Senators Ron Johnson and Ted Cruz Demand FDA and NIAID Come Clean on Promising New Treatment for Late-Stage COVID-19
On Thursday 3 March, United States Senators Ron Johnson and Ted Cruz dispatched a letter to NIAID Director Anthony Fauci and FDA Director Robert Califf demanding to know why access to potentially life-saving treatment for COVID-19 is being withheld from seriously ill patients.
The treatment in question is ZYESAMI, an injectable form of Vasoactive Intestinal Peptide, manufactured by NRx Pharmaceuticals. According to Senators Johnson and Fauci, twenty patients suffering from Acute Respiratory Distress Syndrome from COVID-19 whose conditions did not improve after receiving Remdesivir were treated with the new drug. No serious adverse events were reported, and sixteen of the twenty patients improved sufficiently that they were able to leave the hospital. Mortality rate for patients with ARDS typically is on the order of forty percent. However, with ZYESAMI the rate dropped to ten percent.
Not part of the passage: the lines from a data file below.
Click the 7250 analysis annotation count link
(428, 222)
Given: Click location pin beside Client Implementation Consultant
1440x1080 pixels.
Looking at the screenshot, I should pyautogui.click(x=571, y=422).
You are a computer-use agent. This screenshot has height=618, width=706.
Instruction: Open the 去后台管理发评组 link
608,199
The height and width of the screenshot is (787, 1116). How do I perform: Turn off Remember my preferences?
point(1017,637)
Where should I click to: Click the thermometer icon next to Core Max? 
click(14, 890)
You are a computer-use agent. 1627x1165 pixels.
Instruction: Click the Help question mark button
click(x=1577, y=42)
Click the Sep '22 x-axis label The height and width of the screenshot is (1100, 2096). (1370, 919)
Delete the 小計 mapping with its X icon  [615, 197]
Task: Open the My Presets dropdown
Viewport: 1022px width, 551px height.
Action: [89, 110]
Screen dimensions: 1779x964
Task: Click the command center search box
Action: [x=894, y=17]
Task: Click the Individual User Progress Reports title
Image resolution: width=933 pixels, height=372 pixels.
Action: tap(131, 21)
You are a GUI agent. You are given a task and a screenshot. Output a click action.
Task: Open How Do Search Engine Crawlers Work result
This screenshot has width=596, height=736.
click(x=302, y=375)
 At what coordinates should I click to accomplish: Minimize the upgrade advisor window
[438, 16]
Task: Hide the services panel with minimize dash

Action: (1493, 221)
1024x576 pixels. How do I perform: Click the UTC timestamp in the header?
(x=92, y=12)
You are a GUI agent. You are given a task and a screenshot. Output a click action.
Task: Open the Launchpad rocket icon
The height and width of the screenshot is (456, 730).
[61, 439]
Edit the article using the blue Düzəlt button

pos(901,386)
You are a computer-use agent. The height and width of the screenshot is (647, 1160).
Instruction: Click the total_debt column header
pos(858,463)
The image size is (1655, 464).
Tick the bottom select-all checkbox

Despite these seemingly promising results, the FDA has refused to review the data for an Emergency Use Authorization of ZYESAMI until clinical trials are completed this year.
The two senators wrote:
Two years into a pandemic with a death toll exceeding a reported 900,000 Americans, it is unacceptable that the FDA and NIAID are needlessly delaying a treatment for late-stage COVID-19 with a remarkable track record of success.
The FDA’s disparate review processes for different treatments that appears to favor large manufacturers is troubling.
The senators demanded Drs. Fauci and Califf provide a timeline of FDA and NIAID actions to review ZYESAMI as an emergency treatment for COVID-19, as well as documentation of any communications between FDA or NIAID and physicians currently using ZYESAMI as treatment under Right to Try rules. They also demanded to know why the FDA refuses to review ZYESAMI data until clinical trials are completed, and asked for the FDA’s and NIAID’s current treatment recommendations for COVID-19 patients who have proved refractory to steroids and Remdesivir.